Ten Years Ago:
Lexi Peterson found the bullet in a box of her dead father’s things.
There had been a stack of magazines—Fish and Stream, Outdoor Life, Guns and Ammo, a canteen, some gun oil, papers, an old pair of binoculars—and that bullet. It was weird; shiny and smooth, same color as the heart pendant Dad had gotten her for her ninth birthday, just last year.
Outside, Chewy was barking his head off. From where she was sitting in the middle of the daylight basement floor, Lexi looked through the two windows set high in the east wall to the sky outside. It was almost full dark.
Just then Chewy’s barking was overpowered by the sound of Tina yelling “shut up!” as loud as she could from the kitchen window.
Tina was Lexi’s stepmom. Her real mom Felicia was in Poughkeepsie, half a world away. Her and Dad had gotten a divorce three years ago. There had been a lot of yelling and a ton of bad things were said by both mom and dad about each other. Mom did have some “challenges” that she was working through, like taking too many pills, even though they were prescribed by a doctor. And she drank. A lot. Either way, because of those things Dad ended up with full custody…
The farm they lived on belonged to her great uncle and aunt, Benji and Ruth. They were old, but a whole bunch of years ago they had a daughter of their own. She grew up and went to college so Lexi got to stay in her room.
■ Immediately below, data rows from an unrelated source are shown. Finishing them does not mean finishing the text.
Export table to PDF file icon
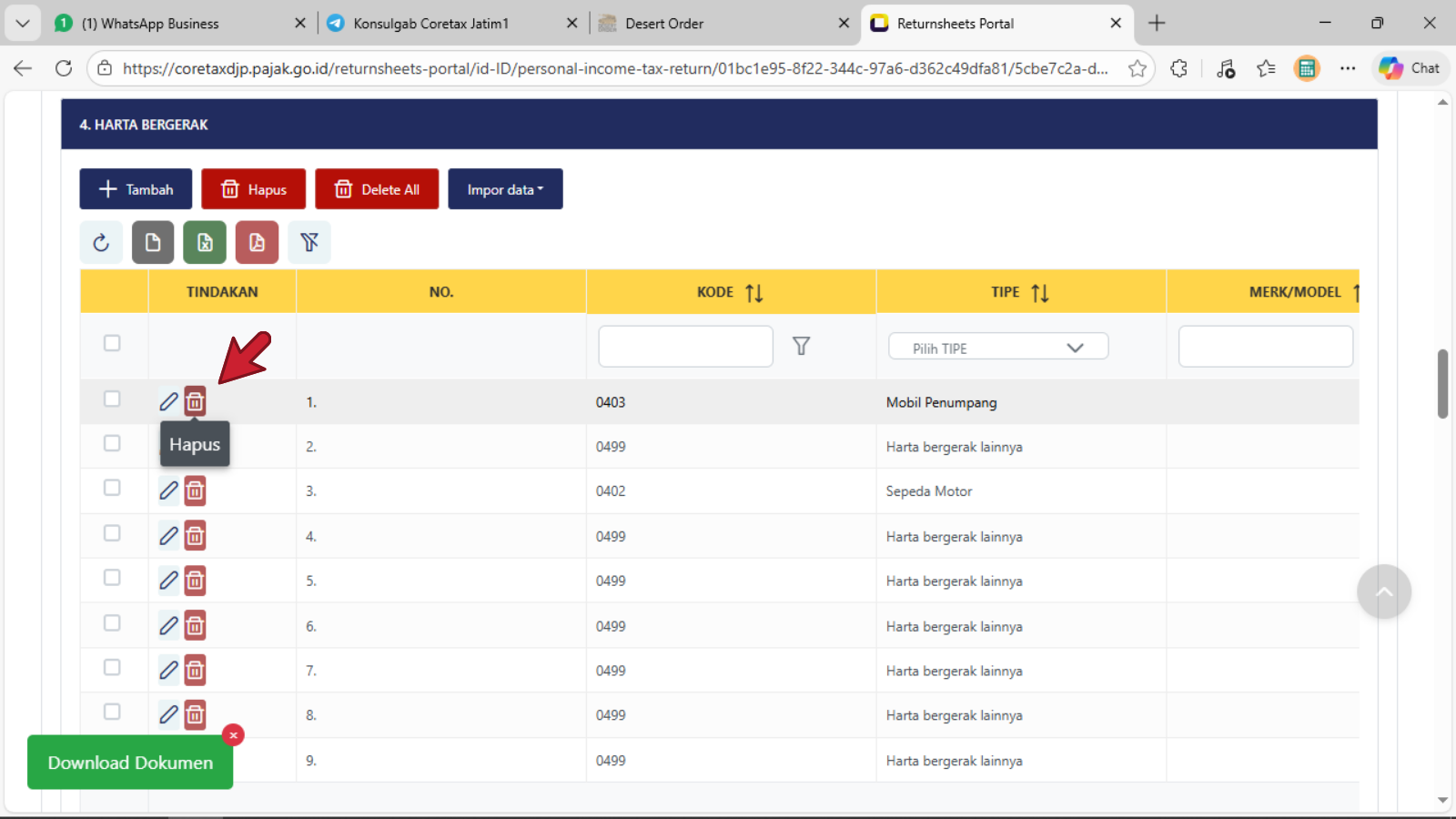[x=257, y=242]
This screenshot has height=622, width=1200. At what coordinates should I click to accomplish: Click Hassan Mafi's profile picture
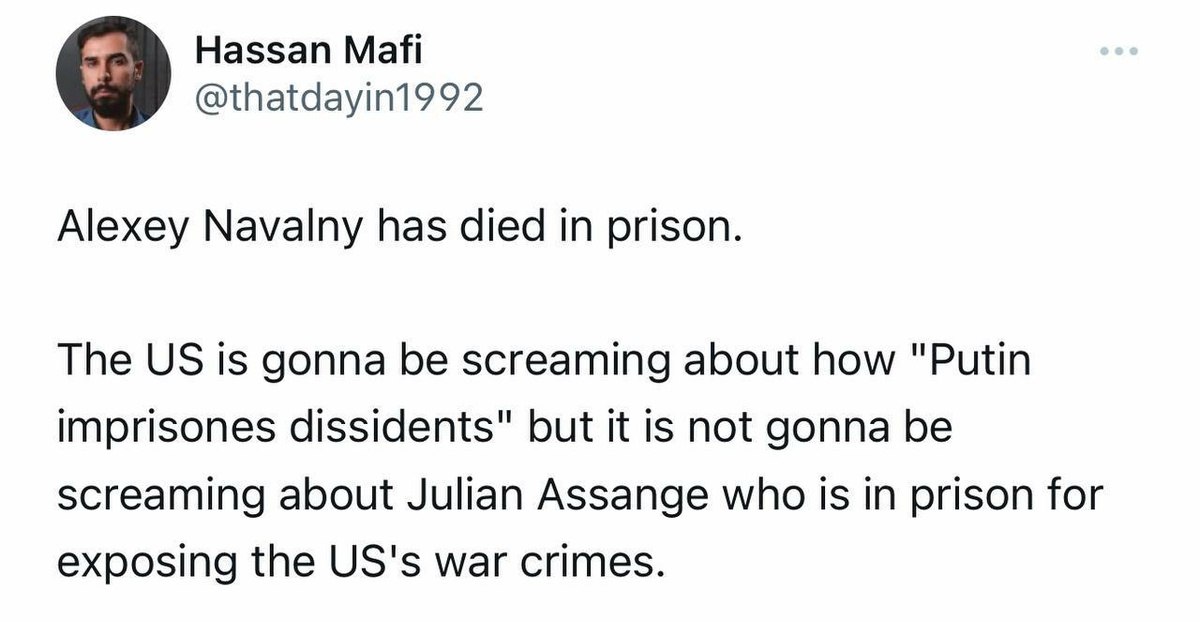[x=113, y=74]
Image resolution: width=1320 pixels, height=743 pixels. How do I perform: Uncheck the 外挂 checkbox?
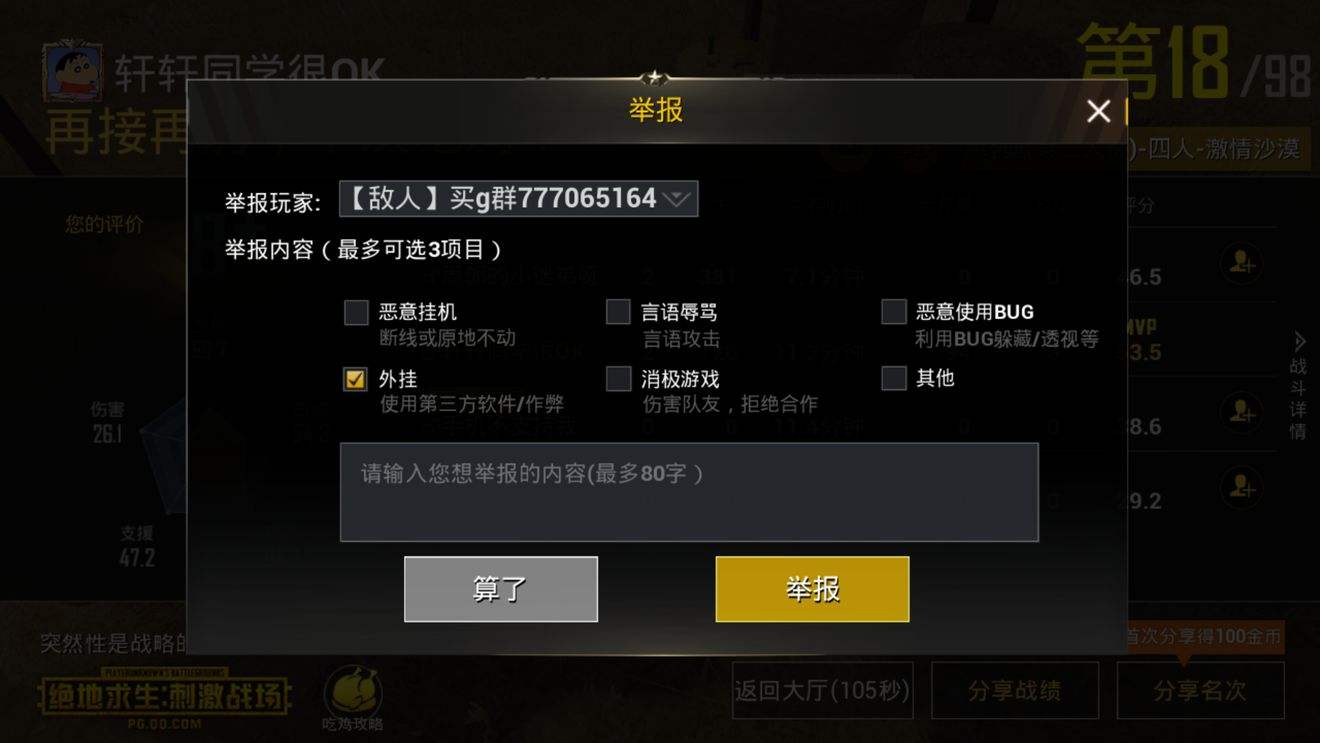click(356, 379)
Dad got to stay in what used to be Ruth’s craft room.
No matter what mom had said about him, Lexi thought her dad was… or, had been, the greatest: back when she was really little and couldn’t stop crying because she lost her stuffed bunny, he told her it was okay… then he pretended to find it, even though she knew that he had gone out and bought a new one. He watched musicals on the kids’ channel with her even though she was pretty sure he hated them. When she wanted to quit gymnastics because she totally sucked on the balance beam, he told her she could do it, that he believed in her, but he said the most important thing was for her to believe in herself. And when she still couldn’t get the beam right he told her it was okay, that if she kept trying she would get it but no matter what he loved her. She was his little Bug-a-Lug.
He was a good dad. The best dad. The two of them were a team; he had always said so. And now he was gone. They were the Dynamic Duo, and he was gone. She would never see him again; never hear his voice unless it was from a recording; never wrap her arms around him…
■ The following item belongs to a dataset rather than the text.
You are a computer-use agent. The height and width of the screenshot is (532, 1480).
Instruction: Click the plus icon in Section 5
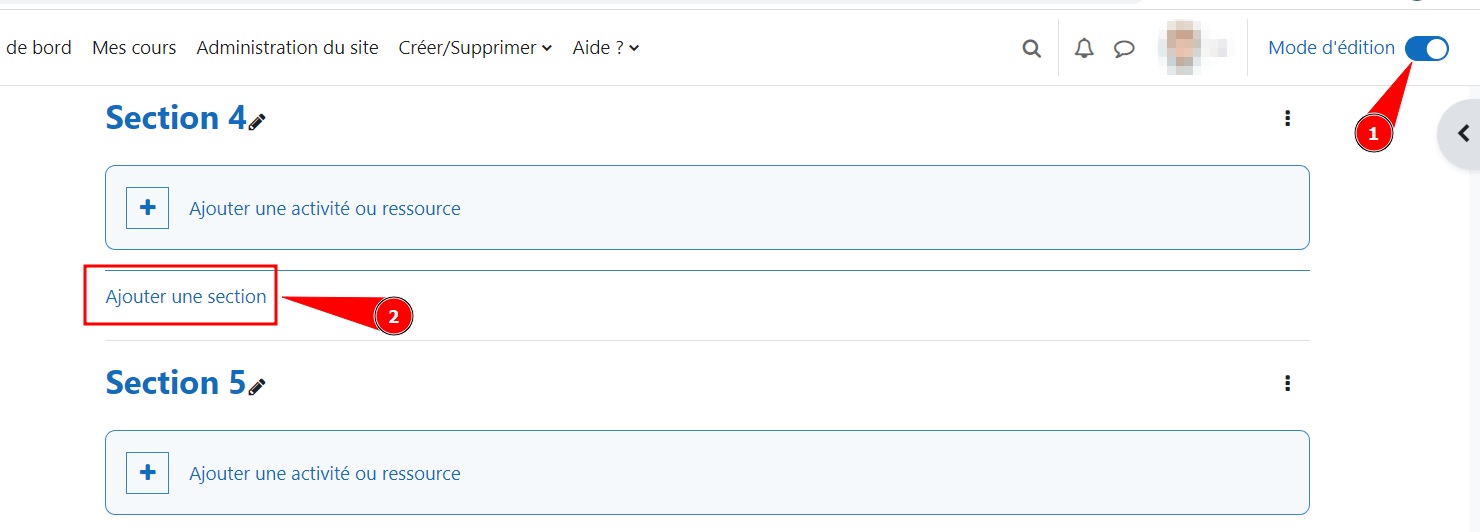147,473
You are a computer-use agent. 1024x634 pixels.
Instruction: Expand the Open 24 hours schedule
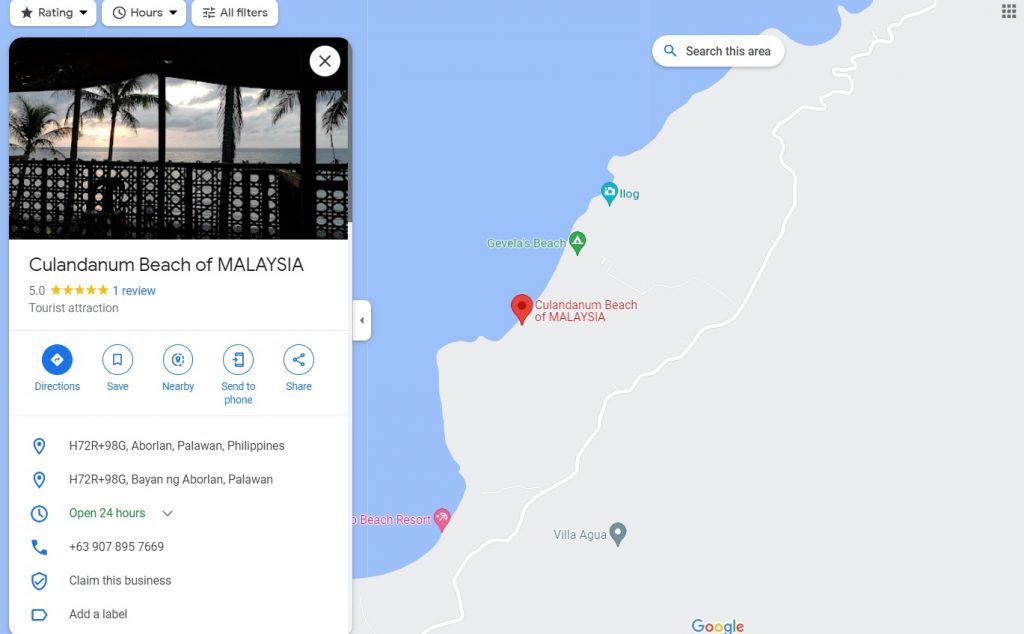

Okay, no more crying. If she started, she wouldn’t stop. Just like at the funeral. She wiped her nose on her sleeve and took a few deep, shaky breaths. Then she frowned, tilting her head to one side, listening.
Chewy had stopped barking.
Maybe Tina had gotten him in. Tina was okay. Lexi was actually starting to get used to her. But now that dad was… gone, she might end up going back to her real Mom. Benji and Ruth wanted Lexi to stay, along with Tina. That was why Benji and Ruth were gone— off to the city to talk to people in suits, and talk to mom, who had someone in a suit working for her (supposedly she had stopped drinking and taking pills), everybody deciding what would happen… and all Lexi could do was wait. Waiting was hard. But what was worse was not being in control of anything. Everything was happening to her. Her life had shattered like a glass house, coming down around her in pieces and there was nothing she could do but watch and wait. It wasn’t fair! It wasn’t fair…
It wasn’t fair.
“Lexi!” a voice yelled. Lexi looked up to see Tina’s shadow on the wall where the stairs turned. “Dinner in ten minutes! I’m gonna set the table and get Chewy in.”
“Kay,” she called back. The shadow disappeared. Time to put the box back where the others, the ones she had already gone through, were stacked, along the wall opposite the windows. But she didn’t want to rush: closing this box felt a little bit like… closing out her dad.
Lexi looked back down at the bullet, held between her thumb and first finger. It was pretty, even though she knew how dangerous it was. Dad had taught her about guns. His job had been dangerous too. He was a marshal. He traveled all over the U.S. to catch bad guys. He didn’t talk about his job much, except the month before he died. He had said that he was going after a whole family of bad people. Then he went away for a week, and when he came back he said he got ’em. The whole family, got ’em all. That night he snuggled with her extra tight while they watched TV. He had seemed sad. And the next night, when she was watching a scary movie on the cable channel, he came in and turned it off, right in the middle. When she asked why, dad had said “because the real world’s scary enough.”
A week after that they got the news. He had gone back out again and something terrible had happened. They wouldn’t say how he died, only that it was “in the line of duty.”
Don’t cry, don’t cry, don’t cry…
She wiped her eyes, dropped the bullet back in the box and stood up. Her knees were sore from sitting cross-legged so long. As she stretched, Lexi looked out the windows. The moon was outside now, peeking up from the bottom of the window to her left. It was full, and it looked huge. She went and stood on the small wooden bench against the wall, staring out at that bright, big moon. It made her feel small. Lexi was wondering why the full moon always looked so ginormous just as it was coming up when she was startled by a long, loud scream.